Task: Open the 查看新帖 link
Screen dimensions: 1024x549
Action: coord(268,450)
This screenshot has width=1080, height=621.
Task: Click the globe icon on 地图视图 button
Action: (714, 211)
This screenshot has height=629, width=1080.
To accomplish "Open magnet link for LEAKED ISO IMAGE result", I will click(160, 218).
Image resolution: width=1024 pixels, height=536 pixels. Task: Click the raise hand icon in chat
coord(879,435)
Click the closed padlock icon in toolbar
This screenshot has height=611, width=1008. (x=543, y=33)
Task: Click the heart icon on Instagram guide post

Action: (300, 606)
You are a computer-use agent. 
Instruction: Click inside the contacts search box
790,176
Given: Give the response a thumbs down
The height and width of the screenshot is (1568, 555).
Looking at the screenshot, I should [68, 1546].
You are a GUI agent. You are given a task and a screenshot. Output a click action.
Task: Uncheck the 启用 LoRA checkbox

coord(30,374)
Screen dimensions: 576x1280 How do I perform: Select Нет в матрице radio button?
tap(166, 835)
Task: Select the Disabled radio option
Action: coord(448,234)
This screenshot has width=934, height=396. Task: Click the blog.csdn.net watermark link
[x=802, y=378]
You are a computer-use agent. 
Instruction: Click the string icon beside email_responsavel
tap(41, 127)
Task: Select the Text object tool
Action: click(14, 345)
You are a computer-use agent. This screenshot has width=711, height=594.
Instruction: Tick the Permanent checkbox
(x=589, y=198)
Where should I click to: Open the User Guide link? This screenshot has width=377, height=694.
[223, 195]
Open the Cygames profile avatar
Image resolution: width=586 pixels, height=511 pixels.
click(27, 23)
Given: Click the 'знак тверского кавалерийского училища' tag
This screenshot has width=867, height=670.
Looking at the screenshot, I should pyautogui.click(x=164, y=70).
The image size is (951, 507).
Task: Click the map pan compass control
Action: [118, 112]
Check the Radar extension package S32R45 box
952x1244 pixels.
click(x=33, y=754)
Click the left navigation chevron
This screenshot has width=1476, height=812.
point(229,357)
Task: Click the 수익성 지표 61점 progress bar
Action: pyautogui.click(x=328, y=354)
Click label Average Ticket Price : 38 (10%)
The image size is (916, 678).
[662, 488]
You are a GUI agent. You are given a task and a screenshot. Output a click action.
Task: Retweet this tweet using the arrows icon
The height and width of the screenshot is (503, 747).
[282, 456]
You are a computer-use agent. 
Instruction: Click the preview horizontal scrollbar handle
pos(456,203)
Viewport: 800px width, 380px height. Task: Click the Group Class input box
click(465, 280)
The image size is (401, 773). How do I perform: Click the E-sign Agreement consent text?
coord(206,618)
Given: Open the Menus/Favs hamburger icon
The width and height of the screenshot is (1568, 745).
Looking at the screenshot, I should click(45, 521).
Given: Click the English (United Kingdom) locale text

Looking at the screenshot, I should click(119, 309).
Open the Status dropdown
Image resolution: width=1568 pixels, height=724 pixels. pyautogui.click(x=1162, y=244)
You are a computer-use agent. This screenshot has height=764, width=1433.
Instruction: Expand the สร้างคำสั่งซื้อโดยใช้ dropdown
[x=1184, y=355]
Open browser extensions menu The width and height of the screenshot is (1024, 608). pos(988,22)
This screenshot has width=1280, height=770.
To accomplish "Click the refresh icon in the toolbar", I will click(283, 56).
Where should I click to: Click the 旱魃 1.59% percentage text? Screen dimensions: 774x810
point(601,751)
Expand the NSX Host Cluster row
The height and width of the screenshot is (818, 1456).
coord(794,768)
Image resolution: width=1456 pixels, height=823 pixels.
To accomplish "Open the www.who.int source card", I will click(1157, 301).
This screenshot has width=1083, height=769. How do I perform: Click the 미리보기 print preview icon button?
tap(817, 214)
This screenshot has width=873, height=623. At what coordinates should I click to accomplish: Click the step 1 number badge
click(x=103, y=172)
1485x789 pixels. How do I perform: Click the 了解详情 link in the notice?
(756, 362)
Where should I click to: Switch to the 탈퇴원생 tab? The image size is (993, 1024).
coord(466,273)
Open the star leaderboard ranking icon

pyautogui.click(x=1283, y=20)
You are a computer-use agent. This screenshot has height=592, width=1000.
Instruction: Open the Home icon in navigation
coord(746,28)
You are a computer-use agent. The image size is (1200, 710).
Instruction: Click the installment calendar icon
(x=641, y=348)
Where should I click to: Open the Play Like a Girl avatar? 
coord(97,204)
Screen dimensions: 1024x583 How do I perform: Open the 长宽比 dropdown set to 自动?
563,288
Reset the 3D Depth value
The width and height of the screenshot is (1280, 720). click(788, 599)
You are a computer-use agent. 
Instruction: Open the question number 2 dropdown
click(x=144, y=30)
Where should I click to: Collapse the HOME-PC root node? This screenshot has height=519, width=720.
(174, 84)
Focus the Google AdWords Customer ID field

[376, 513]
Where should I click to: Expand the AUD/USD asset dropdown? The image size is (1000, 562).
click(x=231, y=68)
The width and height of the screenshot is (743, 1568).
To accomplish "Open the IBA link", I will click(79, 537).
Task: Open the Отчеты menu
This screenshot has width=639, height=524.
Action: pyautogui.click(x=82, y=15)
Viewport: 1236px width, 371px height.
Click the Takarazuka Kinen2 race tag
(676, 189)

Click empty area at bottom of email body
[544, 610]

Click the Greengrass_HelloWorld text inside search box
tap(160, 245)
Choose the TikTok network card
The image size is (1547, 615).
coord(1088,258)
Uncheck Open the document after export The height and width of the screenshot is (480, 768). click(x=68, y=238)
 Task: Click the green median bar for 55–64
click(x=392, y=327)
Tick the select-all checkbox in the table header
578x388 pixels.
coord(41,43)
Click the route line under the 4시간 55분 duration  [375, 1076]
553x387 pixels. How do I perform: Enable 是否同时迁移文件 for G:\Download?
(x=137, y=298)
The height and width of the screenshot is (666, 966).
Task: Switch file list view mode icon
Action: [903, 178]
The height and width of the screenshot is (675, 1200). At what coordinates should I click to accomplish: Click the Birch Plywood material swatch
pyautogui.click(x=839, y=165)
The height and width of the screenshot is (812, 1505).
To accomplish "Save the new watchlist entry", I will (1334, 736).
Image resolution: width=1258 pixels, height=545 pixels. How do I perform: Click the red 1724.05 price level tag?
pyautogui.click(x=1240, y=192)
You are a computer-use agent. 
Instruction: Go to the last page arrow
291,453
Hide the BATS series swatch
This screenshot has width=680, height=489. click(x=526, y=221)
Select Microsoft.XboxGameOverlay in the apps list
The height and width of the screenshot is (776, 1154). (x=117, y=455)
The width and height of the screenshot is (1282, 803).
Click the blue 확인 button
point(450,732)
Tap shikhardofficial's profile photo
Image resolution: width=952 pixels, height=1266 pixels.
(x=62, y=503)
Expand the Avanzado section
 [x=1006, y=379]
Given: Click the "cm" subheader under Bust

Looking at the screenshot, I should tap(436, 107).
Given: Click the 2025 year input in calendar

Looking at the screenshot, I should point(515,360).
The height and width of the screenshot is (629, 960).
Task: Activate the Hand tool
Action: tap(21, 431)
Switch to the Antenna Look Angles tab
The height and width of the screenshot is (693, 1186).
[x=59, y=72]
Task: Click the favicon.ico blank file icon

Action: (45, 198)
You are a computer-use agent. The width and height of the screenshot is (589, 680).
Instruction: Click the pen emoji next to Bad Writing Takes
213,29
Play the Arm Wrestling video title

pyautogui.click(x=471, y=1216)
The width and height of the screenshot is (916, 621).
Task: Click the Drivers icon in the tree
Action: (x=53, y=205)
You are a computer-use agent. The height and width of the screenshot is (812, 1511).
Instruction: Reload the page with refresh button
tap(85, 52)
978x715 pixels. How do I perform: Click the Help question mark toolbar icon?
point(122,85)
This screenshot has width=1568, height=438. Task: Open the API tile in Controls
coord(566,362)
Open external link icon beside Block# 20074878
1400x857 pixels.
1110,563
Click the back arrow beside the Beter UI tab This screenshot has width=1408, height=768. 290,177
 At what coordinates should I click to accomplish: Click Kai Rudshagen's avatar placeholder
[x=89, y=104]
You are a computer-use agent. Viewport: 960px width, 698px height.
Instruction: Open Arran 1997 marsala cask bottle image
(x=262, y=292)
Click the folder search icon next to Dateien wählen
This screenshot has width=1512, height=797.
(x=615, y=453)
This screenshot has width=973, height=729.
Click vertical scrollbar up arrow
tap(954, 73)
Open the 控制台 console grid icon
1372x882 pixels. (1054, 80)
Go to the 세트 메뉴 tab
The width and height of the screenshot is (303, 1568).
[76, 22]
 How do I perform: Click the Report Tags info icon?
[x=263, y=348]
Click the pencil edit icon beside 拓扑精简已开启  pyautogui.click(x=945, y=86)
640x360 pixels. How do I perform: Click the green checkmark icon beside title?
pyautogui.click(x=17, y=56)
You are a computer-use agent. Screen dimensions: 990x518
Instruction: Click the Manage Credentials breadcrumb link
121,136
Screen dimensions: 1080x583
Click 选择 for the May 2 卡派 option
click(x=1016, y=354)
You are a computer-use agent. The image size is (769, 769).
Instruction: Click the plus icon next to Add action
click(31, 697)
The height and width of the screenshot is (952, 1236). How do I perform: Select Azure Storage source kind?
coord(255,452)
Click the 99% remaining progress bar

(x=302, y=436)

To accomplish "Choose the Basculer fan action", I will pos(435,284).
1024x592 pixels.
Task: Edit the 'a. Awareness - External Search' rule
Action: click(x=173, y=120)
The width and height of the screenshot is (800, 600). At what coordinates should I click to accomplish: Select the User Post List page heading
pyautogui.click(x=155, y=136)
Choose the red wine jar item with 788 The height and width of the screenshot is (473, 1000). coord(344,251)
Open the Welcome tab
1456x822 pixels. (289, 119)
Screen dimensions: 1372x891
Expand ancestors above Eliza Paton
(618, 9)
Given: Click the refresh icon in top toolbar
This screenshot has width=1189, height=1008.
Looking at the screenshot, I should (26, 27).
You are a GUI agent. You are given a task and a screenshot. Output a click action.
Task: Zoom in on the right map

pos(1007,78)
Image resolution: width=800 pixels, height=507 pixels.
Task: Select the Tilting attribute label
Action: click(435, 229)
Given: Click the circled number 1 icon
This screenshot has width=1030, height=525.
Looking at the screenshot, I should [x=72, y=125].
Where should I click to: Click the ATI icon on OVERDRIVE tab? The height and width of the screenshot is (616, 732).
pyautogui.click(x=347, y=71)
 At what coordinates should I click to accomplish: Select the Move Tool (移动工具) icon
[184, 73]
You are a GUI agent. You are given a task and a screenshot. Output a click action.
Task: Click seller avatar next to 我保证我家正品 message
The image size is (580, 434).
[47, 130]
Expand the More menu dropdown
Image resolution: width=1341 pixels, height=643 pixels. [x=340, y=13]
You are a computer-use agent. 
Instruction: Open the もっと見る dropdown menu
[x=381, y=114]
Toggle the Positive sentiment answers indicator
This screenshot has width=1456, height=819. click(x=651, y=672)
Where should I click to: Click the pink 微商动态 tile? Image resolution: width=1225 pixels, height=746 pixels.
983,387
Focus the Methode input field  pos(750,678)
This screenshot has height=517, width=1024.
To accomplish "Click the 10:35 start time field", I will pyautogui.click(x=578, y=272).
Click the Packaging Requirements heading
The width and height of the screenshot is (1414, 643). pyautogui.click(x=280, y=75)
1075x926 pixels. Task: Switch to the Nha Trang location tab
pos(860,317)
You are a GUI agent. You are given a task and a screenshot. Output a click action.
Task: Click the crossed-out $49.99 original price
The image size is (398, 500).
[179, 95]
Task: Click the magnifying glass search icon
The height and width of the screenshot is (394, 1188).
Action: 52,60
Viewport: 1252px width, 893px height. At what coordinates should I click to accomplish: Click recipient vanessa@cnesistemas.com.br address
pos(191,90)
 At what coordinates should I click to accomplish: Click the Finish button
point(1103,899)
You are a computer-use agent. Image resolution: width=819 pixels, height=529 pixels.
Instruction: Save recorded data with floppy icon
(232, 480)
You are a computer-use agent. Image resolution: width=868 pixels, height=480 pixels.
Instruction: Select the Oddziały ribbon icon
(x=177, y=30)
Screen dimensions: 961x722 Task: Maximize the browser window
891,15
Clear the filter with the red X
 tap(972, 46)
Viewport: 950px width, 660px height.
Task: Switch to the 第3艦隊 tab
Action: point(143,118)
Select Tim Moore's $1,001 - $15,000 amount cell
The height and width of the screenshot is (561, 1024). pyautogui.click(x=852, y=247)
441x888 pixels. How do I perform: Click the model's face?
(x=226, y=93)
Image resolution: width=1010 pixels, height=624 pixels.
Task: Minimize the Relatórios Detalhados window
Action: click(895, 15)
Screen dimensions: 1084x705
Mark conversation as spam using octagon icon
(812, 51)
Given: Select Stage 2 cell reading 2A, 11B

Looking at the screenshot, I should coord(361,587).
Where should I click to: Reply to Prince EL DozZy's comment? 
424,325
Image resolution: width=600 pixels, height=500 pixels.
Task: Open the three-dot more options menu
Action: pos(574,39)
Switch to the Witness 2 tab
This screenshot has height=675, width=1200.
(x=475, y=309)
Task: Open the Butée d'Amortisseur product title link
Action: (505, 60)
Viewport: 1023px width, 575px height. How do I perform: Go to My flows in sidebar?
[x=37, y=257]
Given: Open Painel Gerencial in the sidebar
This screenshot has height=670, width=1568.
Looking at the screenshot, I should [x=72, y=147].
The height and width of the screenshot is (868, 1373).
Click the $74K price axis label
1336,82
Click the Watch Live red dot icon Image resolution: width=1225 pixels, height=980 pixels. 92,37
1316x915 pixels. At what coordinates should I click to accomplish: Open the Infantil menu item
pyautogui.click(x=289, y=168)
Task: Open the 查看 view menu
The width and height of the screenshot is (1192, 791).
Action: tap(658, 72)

Activity:
Beginning at the line containing "Given: Open Painel Gerencial in the sidebar", output exactly each line up to and including the last line of the material above.

Completed task:
Given: Open Painel Gerencial in the sidebar
This screenshot has height=670, width=1568.
Looking at the screenshot, I should [x=72, y=147].
The height and width of the screenshot is (868, 1373).
Click the $74K price axis label
1336,82
Click the Watch Live red dot icon Image resolution: width=1225 pixels, height=980 pixels. 92,37
1316x915 pixels. At what coordinates should I click to accomplish: Open the Infantil menu item
pyautogui.click(x=289, y=168)
Task: Open the 查看 view menu
The width and height of the screenshot is (1192, 791).
Action: tap(658, 72)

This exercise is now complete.